→ **DOCUMENT TEXT**

▬▬▬▬▬▬▬▬▬▬

Less-tangible aesthetic benefits

For efficient operation, centrifugal fans require tall exhaust stacks, which are generally expensive, complex, and heavy because of the associated mounting hardware, roof curbs, guy wires, and so forth. Their belt-driven motors tend to be maintenance-intensive, which is why they are often located in rooftop penthouses to protect maintenance personnel in inclement weather. Tall stacks on a building's roof are unsightly and are often perceived as "pollution generators."

Mixed-flow impeller systems, in contrast, have a low-profile design that is typically only about 15-ft high. This eliminates the smoke-stack look and the negative connotations associated with it. As a result, mixed-flow fans can be used where aesthetic considerations preclude the installation of tall stacks such as in jurisdictions that restrict building height.

▬▬▬▬▬▬▬▬▬▬

→ **REQUIRED WORK**
A: In the passage on exhaust fans, reproduce everything from "Mixed-flow impeller systems, in" down to "restrict building height.".
B: According to the passage on exhaust fans, how high is a mixed-flow impeller system typically?

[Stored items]
▬▬▬▬▬▬▬▬▬▬

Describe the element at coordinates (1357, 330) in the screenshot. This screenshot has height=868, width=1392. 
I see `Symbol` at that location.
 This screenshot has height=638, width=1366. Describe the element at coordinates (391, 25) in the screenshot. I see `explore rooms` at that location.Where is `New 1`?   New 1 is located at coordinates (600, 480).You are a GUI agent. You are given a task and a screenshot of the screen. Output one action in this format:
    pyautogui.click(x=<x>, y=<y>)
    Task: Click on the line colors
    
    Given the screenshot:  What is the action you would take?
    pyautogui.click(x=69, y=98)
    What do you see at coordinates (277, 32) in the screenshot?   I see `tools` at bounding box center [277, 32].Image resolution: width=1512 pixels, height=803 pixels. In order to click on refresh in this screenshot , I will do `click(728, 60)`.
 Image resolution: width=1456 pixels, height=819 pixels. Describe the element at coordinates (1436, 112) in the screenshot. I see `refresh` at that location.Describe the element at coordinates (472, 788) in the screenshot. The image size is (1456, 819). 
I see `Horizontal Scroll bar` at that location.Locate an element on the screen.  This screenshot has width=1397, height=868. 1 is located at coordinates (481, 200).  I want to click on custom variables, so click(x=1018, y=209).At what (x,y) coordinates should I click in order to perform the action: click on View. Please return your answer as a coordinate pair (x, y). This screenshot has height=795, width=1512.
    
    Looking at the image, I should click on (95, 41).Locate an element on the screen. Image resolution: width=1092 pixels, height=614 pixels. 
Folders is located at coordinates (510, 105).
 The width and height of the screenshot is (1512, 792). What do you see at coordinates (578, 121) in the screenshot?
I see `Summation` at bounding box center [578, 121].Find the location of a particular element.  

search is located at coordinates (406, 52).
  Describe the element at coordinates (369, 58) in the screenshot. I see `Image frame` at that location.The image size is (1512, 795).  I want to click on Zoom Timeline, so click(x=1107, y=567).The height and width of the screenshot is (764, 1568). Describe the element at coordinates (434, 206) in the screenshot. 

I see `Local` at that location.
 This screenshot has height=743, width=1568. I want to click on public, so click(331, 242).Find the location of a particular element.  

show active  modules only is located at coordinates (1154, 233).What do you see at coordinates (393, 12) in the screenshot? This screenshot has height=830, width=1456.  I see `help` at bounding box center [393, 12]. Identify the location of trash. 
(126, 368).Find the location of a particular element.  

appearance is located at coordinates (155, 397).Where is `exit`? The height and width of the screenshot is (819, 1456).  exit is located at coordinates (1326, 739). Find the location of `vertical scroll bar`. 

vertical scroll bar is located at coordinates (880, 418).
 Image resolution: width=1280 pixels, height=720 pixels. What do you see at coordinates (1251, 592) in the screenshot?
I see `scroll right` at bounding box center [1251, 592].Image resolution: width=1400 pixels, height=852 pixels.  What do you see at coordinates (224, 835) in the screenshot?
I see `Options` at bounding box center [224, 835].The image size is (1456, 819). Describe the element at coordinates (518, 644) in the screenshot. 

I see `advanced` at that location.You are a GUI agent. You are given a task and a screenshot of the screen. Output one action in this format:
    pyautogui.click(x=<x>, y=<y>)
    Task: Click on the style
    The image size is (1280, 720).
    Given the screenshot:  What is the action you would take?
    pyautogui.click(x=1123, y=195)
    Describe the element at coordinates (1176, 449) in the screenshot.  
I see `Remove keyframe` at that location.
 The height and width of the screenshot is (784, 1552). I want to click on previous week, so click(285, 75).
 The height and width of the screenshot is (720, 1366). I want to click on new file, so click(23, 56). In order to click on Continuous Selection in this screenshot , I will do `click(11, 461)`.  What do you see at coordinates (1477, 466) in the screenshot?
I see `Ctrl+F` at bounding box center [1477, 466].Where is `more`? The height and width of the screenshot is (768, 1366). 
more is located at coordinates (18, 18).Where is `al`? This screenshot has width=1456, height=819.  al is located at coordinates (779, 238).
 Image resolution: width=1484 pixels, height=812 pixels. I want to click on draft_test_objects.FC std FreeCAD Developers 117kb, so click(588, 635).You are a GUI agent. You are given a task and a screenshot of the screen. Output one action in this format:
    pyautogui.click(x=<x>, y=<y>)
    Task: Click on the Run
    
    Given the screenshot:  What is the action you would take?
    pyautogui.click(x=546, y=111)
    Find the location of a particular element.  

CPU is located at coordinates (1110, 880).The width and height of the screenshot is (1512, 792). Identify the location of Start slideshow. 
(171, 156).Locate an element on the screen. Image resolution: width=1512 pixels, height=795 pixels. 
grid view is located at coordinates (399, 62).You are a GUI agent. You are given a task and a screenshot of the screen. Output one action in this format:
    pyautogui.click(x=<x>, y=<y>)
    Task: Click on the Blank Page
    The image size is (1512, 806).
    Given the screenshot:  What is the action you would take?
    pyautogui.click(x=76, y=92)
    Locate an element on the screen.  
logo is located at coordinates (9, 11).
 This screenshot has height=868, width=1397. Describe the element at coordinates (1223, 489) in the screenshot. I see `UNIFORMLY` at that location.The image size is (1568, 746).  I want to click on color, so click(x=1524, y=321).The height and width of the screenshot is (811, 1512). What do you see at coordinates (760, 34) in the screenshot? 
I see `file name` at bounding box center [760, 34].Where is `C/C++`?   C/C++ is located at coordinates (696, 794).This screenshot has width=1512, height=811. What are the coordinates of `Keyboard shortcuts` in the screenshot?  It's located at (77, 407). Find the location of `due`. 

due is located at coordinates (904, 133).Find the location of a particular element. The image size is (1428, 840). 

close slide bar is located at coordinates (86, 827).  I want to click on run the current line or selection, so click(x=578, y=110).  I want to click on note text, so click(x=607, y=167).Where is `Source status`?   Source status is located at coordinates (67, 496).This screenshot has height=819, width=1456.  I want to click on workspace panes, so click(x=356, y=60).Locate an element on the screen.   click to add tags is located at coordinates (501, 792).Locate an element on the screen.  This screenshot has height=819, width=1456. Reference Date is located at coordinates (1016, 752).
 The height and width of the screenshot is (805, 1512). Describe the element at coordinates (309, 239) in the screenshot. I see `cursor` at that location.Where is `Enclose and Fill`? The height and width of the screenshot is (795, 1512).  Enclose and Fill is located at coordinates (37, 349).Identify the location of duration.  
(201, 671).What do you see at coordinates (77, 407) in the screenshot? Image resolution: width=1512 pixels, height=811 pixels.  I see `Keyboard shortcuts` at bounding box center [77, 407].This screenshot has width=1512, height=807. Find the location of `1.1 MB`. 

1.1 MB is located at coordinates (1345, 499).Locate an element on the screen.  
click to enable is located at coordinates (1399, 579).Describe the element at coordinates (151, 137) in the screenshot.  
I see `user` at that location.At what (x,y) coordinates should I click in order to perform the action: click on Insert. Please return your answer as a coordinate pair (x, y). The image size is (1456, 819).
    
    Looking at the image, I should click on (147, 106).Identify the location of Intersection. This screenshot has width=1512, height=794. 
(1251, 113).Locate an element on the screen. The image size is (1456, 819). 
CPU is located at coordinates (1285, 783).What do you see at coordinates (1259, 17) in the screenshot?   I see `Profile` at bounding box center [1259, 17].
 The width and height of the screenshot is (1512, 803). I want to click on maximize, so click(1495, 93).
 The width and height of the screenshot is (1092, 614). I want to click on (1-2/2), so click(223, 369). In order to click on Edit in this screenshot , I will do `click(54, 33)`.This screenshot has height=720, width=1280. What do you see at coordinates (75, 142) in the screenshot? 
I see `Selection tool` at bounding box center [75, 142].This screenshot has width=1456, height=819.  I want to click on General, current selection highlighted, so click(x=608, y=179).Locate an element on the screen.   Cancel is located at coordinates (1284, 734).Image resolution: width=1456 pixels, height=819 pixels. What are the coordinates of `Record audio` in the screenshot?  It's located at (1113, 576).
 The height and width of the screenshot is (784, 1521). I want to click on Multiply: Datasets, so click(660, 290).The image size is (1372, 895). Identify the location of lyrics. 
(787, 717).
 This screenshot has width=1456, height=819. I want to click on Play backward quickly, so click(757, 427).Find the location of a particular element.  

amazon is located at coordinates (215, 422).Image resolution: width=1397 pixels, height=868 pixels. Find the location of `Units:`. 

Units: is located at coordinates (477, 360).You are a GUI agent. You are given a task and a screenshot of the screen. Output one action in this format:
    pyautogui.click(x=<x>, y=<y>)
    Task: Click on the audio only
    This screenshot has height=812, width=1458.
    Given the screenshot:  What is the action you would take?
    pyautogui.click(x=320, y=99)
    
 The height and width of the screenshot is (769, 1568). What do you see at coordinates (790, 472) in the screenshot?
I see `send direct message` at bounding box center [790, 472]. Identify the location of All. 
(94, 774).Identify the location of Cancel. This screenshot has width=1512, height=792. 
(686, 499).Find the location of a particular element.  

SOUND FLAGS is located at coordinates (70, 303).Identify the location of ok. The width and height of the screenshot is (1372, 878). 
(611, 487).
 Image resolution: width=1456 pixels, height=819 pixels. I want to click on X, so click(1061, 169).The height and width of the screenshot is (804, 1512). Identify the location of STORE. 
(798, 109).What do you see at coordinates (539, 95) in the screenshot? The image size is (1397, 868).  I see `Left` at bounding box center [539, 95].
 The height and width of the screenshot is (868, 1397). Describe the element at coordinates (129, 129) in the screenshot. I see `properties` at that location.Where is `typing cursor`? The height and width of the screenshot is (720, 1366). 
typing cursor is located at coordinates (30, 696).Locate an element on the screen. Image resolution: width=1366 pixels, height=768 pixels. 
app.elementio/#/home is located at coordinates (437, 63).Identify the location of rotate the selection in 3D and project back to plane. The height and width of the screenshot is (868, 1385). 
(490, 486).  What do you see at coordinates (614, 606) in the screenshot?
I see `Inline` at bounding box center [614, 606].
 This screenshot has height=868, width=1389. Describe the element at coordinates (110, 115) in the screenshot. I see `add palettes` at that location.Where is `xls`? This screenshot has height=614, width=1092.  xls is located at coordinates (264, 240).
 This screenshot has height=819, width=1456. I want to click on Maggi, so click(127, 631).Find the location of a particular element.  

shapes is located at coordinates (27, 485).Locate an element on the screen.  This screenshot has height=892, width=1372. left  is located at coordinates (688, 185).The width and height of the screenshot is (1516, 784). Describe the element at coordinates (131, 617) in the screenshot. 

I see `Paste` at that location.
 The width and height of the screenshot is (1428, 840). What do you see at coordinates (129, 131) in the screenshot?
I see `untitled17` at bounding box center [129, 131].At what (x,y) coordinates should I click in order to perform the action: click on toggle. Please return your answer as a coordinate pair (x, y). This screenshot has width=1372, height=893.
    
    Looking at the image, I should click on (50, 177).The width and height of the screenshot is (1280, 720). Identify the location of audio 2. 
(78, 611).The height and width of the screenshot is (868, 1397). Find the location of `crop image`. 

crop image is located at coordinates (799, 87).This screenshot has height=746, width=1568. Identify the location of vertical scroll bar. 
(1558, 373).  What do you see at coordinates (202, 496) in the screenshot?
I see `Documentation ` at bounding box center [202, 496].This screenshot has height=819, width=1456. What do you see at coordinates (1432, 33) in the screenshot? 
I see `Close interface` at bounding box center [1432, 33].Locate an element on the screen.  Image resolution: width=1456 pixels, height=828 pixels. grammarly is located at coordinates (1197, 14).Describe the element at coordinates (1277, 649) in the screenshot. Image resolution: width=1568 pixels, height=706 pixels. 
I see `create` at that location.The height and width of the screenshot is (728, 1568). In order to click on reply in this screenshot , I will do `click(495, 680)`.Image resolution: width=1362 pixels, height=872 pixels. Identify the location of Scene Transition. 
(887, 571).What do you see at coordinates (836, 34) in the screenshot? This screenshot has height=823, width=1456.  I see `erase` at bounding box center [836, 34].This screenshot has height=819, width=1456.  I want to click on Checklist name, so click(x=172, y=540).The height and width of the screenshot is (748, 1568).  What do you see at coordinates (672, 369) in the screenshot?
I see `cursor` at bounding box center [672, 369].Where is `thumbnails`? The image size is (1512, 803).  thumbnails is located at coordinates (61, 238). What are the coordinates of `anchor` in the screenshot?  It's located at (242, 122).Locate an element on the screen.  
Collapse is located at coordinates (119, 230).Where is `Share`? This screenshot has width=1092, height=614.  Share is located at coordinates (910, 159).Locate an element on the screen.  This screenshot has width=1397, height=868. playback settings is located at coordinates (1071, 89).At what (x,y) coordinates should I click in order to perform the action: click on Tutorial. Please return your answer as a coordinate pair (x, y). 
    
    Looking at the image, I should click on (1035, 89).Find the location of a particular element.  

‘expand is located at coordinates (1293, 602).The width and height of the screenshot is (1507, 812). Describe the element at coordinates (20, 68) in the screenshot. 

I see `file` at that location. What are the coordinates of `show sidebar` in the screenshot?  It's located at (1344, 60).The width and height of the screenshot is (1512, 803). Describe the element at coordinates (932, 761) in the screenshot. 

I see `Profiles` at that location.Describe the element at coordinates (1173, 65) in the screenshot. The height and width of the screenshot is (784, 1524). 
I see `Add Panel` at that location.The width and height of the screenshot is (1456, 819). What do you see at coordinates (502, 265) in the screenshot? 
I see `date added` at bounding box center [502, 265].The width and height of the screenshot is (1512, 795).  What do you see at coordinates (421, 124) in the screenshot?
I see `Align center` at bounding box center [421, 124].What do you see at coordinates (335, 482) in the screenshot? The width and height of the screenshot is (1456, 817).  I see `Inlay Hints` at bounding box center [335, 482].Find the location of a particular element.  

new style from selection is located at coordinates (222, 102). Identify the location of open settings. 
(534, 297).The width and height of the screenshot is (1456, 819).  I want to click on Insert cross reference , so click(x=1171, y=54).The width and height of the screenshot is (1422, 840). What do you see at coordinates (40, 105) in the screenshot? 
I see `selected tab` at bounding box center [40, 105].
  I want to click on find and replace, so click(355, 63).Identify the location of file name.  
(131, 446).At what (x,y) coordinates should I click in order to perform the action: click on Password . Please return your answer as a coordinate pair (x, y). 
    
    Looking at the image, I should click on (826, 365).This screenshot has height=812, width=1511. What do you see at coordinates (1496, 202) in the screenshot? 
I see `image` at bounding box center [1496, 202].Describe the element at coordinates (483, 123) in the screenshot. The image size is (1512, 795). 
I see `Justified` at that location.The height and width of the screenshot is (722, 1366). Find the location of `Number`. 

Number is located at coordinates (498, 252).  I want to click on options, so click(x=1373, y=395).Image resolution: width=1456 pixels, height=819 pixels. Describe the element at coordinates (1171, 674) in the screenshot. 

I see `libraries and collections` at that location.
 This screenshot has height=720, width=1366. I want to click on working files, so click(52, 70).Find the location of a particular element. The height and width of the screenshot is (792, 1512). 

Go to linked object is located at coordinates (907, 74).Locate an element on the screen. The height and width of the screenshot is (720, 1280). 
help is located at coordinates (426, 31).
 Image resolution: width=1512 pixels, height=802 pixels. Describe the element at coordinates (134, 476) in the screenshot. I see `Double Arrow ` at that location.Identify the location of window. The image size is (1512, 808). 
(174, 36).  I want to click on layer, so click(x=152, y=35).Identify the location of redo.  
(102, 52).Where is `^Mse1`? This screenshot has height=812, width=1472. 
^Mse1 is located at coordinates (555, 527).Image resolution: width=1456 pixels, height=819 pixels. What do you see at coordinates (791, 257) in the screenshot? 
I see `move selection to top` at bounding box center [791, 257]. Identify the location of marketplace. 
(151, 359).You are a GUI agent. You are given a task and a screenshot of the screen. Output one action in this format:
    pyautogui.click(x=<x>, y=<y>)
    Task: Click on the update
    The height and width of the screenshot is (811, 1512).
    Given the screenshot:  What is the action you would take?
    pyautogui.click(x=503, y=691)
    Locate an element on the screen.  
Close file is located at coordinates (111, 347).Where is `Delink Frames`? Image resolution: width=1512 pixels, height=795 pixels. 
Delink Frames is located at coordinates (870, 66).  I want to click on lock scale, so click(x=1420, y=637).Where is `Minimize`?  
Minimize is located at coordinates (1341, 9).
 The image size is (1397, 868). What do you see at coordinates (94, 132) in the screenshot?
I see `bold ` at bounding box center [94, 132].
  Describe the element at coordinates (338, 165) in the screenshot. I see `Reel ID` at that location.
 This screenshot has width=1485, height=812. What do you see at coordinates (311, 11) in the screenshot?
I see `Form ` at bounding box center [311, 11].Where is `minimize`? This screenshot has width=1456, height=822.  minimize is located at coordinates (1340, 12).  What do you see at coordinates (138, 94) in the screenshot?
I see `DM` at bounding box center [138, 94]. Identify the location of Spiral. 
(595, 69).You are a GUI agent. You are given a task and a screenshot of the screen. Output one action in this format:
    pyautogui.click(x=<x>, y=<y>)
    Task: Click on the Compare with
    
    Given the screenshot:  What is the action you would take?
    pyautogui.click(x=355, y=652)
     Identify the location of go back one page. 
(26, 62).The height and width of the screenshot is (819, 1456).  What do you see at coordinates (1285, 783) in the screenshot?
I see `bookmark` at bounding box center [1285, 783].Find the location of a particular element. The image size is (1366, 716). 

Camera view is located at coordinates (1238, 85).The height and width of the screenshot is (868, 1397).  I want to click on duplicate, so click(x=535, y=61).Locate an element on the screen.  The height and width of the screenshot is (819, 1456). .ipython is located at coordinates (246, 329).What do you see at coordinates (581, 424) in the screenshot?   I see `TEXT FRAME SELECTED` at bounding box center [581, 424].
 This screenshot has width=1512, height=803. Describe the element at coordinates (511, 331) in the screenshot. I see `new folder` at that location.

▬▬▬▬▬▬▬▬▬▬

→ **SOLVED TASKS**
A:
Mixed-flow impeller systems, in contrast, have a low-profile design that is typically only about 15-ft high. This eliminates the smoke-stack look and the negative connotations associated with it. As a result, mixed-flow fans can be used where aesthetic considerations preclude the installation of tall stacks such as in jurisdictions that restrict building height.

B: About 15 ft high.